Du fait de l'accumulation de difficultés pour la filière (plan d'accompagnement individuel post-Brexit notamment), auxquelles s'est ajoutée la fermeture de la pêche en 2024-26, certaines entreprises ont fermé définitivement leurs portes, comme cinq en Bretagne en 2024 et une autre en 2025 sur les 80 entreprises bretonnes de mareyage, tandis que d'autres se retrouvent en redressement judiciaire. À la fin de l'année 2025, il est estimé par l'UMF qu'une dizaine d'entreprises supplémentaires pourraient disparaître, soit plus de 10 % du total.

Selon l'Association bretonne des acheteurs de produits de la pêche (Abapp), au-delà des impacts immédiats, la fermeture a des conséquences durables sur les relations commerciales des mareyeurs. En France, les clients comprennent généralement ces interruptions temporaires et reviennent après la reprise de l'activité. Cependant, pour les clients étrangers, la situation est bien différente : ces derniers se tournent vers d'autres fournisseurs, notamment danois et norvégiens, pendant la période de fermeture. Cette perte de crédibilité entraîne une baisse durable des exportations, qui représentent entre 15 et 20 % de l'activité des mareyeurs. Pour reconquérir ces marchés perdus, les entreprises sont souvent contraintes de réduire leurs prix, ce qui limite leurs marges durant plusieurs mois après la réouverture.

Deux exemples d'entreprises de marée sur le port de Lorient-Keroman

L'entreprise Marée Coëffic, située à Lorient incarne les difficultés du secteur. Spécialisée dans le petit pélagique (sardine, maquereau et anchois), cette entreprise a vu sa production chuter de 20 % en raison des fermetures successives en 2024 et 2025. Sur les 25 bateaux qui composent sa flotte habituelle, seuls cinq sont restés en exploitation durant la fermeture, ce qui a entraîné une perte de 30 % de son activité pendant cette période. L'entreprise indique également que les pertes durant la fermeture n'ont pas été récupérées le reste de l'année.

Plus diversifiée, l'entreprise Sogelmer, filiale du groupe d'envergure européenne Ocealliance, a pu adapter son activité de plusieurs manières. D'abord, elle a pu privilégier la transformation d'autres espèces de poissons, non pêchées à l'aide des engins interdits. Ensuite, elle a pu procéder à des transferts d'employés d'un site de production à l'autre, quand la proximité au moins relative le permettait. Elle a tout de même dû recourir au chômage partiel la première année, qu'elle a regretté ne pouvoir utiliser la deuxième année de fermeture, tout en expliquant ne pouvoir compter que sur ce seul dispositif, qui peut mettre en difficulté leurs salariés et créer un déficit d'attractivité.

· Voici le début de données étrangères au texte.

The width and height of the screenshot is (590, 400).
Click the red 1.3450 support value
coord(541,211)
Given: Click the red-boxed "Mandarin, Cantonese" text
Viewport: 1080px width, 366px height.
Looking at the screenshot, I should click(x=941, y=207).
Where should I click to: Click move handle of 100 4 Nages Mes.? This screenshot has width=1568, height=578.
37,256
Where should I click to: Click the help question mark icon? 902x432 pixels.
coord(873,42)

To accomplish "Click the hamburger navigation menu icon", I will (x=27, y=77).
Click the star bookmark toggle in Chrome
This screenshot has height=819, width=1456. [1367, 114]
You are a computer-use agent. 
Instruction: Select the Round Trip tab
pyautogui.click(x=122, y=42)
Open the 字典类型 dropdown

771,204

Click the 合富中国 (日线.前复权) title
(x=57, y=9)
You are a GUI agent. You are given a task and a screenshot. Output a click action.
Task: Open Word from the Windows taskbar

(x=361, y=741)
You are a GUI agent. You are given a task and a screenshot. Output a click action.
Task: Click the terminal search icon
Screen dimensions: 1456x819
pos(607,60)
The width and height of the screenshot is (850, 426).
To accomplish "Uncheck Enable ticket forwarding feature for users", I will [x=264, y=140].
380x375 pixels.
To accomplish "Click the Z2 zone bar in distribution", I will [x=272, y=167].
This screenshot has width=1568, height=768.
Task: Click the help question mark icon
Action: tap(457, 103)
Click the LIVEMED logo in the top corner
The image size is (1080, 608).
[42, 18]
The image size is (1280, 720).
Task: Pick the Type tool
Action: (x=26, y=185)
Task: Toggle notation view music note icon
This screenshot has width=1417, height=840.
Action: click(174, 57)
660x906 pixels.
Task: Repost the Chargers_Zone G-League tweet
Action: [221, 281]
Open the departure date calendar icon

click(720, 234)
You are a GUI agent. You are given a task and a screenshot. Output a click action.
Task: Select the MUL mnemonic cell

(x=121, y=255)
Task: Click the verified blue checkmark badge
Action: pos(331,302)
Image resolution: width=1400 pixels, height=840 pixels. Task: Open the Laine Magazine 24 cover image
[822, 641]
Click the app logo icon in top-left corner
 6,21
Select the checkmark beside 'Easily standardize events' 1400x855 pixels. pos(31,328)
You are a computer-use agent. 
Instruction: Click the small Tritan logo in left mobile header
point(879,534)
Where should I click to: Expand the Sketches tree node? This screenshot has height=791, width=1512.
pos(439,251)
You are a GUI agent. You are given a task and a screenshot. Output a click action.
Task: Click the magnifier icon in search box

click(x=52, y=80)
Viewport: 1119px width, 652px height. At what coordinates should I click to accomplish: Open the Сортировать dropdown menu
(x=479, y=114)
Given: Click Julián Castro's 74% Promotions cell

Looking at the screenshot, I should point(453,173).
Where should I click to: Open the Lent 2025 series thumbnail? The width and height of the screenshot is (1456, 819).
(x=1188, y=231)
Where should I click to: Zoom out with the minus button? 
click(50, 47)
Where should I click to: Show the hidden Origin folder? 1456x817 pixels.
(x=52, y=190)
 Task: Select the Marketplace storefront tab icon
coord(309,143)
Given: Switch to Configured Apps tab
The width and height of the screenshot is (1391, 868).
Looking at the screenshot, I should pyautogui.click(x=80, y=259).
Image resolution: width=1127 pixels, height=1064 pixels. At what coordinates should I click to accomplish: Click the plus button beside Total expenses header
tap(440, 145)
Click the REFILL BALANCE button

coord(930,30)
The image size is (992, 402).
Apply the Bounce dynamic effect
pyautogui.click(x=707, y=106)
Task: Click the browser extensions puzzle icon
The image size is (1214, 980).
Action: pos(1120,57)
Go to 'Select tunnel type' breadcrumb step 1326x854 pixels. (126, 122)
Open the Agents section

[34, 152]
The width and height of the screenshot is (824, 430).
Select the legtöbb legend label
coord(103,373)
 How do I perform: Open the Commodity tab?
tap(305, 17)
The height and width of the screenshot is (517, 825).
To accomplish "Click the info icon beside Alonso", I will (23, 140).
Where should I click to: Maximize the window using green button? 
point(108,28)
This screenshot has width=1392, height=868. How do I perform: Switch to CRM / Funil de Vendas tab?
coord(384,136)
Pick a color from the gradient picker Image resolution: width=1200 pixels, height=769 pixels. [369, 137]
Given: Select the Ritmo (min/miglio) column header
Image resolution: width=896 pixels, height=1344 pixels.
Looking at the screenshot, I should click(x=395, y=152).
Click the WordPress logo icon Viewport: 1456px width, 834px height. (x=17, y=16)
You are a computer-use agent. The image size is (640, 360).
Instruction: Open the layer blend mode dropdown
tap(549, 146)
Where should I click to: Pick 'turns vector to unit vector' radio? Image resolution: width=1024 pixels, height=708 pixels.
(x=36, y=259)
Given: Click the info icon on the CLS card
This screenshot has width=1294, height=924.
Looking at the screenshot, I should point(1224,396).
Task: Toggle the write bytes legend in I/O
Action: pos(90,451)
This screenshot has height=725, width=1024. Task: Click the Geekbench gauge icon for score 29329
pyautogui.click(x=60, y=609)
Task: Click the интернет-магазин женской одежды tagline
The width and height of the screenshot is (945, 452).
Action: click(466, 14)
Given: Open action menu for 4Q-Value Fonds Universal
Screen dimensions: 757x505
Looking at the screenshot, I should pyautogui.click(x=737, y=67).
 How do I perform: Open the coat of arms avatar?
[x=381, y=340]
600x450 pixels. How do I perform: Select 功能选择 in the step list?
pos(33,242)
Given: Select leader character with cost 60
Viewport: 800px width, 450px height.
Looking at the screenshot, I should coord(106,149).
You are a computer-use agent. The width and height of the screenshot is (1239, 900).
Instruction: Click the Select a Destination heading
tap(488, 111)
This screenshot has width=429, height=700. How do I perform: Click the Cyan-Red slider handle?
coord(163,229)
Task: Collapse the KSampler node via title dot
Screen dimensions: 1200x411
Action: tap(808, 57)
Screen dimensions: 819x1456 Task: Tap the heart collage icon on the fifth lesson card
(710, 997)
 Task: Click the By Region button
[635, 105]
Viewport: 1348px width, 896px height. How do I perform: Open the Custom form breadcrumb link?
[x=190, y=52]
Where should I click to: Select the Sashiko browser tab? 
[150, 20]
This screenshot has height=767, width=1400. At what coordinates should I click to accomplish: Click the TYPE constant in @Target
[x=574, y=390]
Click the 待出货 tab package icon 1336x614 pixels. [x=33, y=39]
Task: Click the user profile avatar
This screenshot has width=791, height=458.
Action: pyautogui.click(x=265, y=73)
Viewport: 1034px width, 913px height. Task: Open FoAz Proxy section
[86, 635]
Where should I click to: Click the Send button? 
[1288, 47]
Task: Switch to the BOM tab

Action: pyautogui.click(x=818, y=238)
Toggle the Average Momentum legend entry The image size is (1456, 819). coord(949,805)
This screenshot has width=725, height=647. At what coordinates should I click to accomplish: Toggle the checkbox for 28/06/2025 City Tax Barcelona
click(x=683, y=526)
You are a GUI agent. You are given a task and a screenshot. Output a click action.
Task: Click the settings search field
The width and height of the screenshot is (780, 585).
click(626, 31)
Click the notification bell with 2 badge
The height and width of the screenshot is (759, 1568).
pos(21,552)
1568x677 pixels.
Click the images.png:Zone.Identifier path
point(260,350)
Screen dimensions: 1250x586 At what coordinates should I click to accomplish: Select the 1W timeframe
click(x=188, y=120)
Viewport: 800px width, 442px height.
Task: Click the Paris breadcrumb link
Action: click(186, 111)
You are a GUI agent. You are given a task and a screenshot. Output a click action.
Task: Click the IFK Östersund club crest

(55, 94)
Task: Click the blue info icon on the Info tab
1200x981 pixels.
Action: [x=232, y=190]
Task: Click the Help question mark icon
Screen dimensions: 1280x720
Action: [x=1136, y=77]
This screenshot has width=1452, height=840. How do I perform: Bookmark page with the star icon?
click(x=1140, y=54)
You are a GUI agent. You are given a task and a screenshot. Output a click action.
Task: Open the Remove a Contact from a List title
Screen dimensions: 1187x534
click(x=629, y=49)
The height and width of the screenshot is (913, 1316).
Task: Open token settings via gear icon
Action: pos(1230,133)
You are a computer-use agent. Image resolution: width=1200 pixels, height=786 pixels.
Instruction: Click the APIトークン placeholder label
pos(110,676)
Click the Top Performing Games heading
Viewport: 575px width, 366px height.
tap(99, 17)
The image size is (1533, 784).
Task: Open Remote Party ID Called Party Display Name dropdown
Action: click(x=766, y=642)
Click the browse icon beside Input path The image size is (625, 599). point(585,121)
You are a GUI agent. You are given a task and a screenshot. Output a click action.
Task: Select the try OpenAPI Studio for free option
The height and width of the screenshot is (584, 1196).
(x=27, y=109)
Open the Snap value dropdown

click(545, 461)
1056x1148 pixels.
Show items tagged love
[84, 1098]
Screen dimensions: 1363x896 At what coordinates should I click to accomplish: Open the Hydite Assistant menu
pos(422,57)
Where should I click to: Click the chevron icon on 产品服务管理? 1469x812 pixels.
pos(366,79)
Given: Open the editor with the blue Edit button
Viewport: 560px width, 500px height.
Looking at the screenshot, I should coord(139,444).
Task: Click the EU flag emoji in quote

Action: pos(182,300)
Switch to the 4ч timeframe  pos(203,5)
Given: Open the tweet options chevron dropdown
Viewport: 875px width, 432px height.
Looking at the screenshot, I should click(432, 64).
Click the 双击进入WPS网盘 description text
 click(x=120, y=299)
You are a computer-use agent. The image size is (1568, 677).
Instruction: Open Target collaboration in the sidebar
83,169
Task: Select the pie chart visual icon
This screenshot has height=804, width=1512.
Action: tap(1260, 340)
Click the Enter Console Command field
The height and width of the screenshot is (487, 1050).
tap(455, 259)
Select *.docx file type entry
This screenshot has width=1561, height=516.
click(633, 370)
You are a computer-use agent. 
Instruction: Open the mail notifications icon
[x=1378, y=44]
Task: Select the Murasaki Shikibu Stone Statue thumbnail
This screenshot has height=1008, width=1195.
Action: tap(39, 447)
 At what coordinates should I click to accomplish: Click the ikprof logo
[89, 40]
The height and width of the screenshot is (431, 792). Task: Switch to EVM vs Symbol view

Le modèle économique des mareyeurs repose sur leur capacité à transformer rapidement le poisson débarqué pour répondre aux exigences du marché. Cela inclut le tri par taille et origine ainsi que le calibrage selon les besoins des consommateurs. Cependant, augmenter le niveau de transformation n'est pas toujours une solution viable : cela nécessiterait davantage de main-d'oeuvre dans un contexte où les charges salariales sont déjà élevées. De plus, le secteur peine à attirer des travailleurs qualifiés en raison d'un manque d'attractivité et d'une instabilité croissante liée aux fermetures répétées. Il faut environ un an pour former un salarié capable de maîtriser la qualité de coupe et la connaissance du poisson.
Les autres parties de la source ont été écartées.